- Work required
Copy the lines below that contain "last".

== Source material

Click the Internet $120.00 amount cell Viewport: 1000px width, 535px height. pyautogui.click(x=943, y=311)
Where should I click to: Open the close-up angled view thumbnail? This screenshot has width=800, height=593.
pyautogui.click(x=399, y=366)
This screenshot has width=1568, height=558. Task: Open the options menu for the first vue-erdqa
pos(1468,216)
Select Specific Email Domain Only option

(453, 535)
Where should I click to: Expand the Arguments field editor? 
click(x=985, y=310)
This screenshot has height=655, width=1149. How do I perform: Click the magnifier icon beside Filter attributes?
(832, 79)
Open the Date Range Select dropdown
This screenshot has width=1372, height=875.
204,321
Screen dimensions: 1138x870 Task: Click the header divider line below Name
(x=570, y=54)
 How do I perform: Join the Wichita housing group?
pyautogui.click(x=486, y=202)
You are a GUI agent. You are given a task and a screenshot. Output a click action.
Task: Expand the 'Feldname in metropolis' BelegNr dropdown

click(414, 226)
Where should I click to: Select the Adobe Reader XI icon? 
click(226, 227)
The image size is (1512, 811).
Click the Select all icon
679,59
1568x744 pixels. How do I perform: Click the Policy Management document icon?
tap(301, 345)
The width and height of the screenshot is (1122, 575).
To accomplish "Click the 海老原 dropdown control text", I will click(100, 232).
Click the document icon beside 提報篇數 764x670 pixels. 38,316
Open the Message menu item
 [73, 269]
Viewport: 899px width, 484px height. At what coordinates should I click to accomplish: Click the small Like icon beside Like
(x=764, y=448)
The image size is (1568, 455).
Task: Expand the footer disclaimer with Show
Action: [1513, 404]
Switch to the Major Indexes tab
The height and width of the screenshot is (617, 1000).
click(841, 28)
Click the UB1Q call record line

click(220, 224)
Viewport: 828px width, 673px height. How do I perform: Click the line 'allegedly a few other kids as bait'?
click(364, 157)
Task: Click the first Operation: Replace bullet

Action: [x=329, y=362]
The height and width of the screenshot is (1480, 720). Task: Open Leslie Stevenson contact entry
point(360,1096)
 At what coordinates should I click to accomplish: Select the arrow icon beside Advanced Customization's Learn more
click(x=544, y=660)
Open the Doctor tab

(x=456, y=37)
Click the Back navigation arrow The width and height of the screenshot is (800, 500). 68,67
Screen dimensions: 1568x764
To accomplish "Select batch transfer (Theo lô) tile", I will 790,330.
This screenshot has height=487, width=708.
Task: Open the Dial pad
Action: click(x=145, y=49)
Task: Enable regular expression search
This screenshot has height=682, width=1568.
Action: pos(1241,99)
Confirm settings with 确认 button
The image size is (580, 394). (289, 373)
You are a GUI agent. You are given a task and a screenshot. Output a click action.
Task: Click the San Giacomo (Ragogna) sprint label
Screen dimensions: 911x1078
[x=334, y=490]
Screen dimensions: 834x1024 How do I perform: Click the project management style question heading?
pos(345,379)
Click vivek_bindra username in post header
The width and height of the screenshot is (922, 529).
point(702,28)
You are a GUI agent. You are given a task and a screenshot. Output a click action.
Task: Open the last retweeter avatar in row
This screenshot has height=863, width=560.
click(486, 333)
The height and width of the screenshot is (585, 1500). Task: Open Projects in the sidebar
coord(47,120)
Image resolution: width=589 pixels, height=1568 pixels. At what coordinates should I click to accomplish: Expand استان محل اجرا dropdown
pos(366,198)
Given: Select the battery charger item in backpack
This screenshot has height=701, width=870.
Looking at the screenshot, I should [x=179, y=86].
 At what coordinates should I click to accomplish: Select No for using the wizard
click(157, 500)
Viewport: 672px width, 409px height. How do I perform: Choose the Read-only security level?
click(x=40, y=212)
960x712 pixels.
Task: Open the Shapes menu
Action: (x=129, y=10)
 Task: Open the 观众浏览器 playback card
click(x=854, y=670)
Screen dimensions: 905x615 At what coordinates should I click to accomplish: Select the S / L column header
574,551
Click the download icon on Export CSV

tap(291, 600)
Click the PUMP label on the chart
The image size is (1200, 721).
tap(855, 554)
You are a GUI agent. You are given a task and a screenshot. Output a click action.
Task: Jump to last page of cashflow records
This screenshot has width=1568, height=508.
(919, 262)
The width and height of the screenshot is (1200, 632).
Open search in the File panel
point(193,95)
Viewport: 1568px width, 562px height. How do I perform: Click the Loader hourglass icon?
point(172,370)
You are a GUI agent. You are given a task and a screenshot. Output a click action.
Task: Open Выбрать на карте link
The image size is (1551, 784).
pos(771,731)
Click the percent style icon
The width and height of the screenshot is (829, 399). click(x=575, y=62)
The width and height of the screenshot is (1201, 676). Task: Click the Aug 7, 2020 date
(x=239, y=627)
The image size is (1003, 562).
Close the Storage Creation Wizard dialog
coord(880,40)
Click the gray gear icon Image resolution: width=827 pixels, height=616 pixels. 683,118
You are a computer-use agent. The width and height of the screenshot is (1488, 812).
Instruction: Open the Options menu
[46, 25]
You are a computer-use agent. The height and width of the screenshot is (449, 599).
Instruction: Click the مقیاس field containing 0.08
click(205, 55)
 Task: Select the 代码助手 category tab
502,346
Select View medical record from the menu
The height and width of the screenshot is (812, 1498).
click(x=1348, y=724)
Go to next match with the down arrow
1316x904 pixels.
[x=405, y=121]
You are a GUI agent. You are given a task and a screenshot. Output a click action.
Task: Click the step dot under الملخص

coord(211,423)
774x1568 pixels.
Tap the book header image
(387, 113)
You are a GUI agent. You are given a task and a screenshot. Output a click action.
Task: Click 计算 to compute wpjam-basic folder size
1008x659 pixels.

====

- Your solution
Task: Open the last retweeter avatar in row
Task: Jump to last page of cashflow records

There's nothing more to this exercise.